» **Dataset entries**:
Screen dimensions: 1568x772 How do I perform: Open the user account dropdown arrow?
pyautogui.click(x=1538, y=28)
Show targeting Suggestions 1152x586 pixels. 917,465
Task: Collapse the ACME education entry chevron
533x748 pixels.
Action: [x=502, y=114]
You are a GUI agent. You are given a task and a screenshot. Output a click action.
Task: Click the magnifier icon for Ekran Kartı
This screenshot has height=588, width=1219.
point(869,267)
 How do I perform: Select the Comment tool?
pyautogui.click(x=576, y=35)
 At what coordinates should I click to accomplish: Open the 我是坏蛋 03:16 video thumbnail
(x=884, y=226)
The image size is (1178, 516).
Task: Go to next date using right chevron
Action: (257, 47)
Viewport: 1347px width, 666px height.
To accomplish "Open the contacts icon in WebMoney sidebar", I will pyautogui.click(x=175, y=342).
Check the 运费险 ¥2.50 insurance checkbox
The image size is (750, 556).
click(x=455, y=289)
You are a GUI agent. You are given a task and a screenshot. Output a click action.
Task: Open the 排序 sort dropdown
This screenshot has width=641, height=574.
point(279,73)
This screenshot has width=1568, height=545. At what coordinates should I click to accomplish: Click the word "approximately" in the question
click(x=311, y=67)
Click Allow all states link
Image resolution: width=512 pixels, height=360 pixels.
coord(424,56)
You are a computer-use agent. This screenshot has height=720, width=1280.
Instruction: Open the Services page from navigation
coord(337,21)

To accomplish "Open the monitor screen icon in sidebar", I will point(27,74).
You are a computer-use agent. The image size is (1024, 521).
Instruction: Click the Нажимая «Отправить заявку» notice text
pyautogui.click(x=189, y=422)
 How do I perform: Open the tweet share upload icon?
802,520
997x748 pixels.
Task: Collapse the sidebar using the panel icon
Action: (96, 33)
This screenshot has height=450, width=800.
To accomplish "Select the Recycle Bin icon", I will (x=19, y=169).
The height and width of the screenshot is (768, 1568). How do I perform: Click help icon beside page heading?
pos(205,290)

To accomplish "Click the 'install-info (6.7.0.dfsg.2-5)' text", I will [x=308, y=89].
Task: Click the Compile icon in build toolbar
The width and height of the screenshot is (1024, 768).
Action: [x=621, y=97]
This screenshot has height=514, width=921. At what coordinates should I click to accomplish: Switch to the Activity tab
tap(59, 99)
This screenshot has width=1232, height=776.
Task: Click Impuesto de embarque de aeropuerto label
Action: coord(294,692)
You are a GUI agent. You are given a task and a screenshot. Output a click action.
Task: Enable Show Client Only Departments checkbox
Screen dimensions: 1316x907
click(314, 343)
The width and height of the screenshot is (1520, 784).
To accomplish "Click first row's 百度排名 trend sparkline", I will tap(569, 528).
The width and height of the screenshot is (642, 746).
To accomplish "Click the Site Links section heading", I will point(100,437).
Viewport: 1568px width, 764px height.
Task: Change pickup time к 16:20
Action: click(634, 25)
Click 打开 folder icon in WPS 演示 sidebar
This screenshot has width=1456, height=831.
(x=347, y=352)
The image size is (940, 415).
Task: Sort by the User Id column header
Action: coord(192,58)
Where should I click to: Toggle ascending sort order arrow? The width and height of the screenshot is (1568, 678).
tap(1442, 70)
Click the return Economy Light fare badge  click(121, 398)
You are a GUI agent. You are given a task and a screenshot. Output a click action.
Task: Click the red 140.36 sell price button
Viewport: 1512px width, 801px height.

» **Task objective**: Your answer should consist of the lines from the line with "The width and height of the screenshot is (642, 746)." to the line with "Click the return" above, repeated exactly, both ends included.

» **Task result**:
The width and height of the screenshot is (642, 746).
To accomplish "Click the Site Links section heading", I will point(100,437).
Viewport: 1568px width, 764px height.
Task: Change pickup time к 16:20
Action: click(634, 25)
Click 打开 folder icon in WPS 演示 sidebar
This screenshot has width=1456, height=831.
(x=347, y=352)
The image size is (940, 415).
Task: Sort by the User Id column header
Action: coord(192,58)
Where should I click to: Toggle ascending sort order arrow? The width and height of the screenshot is (1568, 678).
tap(1442, 70)
Click the return Economy Light fare badge  click(121, 398)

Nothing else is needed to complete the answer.